Alex Danovitch's business has nine employees, Andy Johnson's has 90. One firm is four years old, the other 11. One is in south Minneapolis, the other in St. Cloud.
Different industries, different stages of growth and different daily challenges, save one: paying for their employees' health insurance.
"It is an astronomical cost for a start-up," said Danovitch, co-founder of the Minneapolis company ReGo Electric Conversions, which converts hybrid cars to plug-in hybrids.
"We want people to focus on their jobs and not worry about the what-ifs of life," said Johnson, CEO of W3i, a fast-growing technology firm. "But the reality is we don't have the buying clout of large companies."
That health care costs are high and getting higher is an old story.

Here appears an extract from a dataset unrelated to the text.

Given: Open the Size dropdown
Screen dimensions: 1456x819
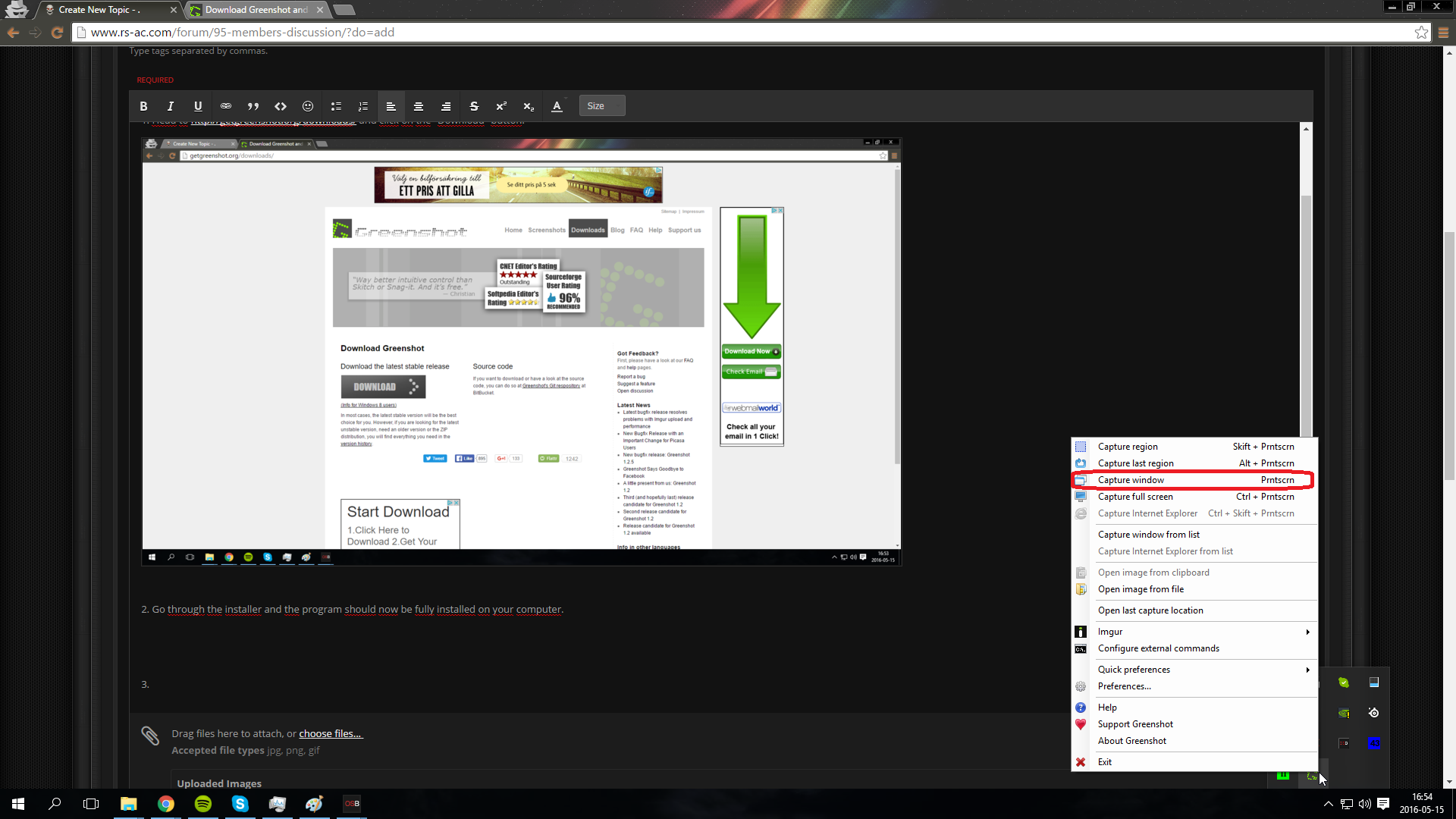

It's usually told through the lens of the aggrieved employee being asked to pay a higher share of the premium, or from the perspective of giant companies grappling with annual health costs that run in the hundreds of millions or even billions of dollars.
But soaring health care costs also serve as a drag on start-ups and fast-growing young companies. In addition to the usual risks of bootstrapping the next ReGo or W3i, would-be entrepreneurs often face a difficult decision to give up the company health plan and pay between $800 and $1,000 a month to insure their families.

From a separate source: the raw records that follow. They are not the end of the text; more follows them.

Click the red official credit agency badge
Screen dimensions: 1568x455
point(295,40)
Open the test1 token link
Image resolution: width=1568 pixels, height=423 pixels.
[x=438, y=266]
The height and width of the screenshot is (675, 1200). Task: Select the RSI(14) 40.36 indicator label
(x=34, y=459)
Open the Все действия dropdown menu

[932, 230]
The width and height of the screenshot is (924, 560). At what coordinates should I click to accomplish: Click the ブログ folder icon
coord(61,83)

From the perspective of a start-up company, it can mean going slow on new hires because the cost will go well beyond starting salary. The average annual premium for family coverage has doubled in the past decade and now tops $15,000, with more than $10,000 coming out of the employer's pocket, according to an annual survey by the Kaiser Family Foundation and the Health Research and Education Trust.
Or, let's look at it from the perspective of a potential recruit. At firms with fewer than 200 employees, annual deductibles for a single person are double those paid by workers at larger firms. Last year, half of all small firms required employees to incur out-of-pocket costs of at least $1,000 before insurance kicked in. In 2006, only 16 percent did. How much do those higher costs hurt young companies' ability to recruit new workers?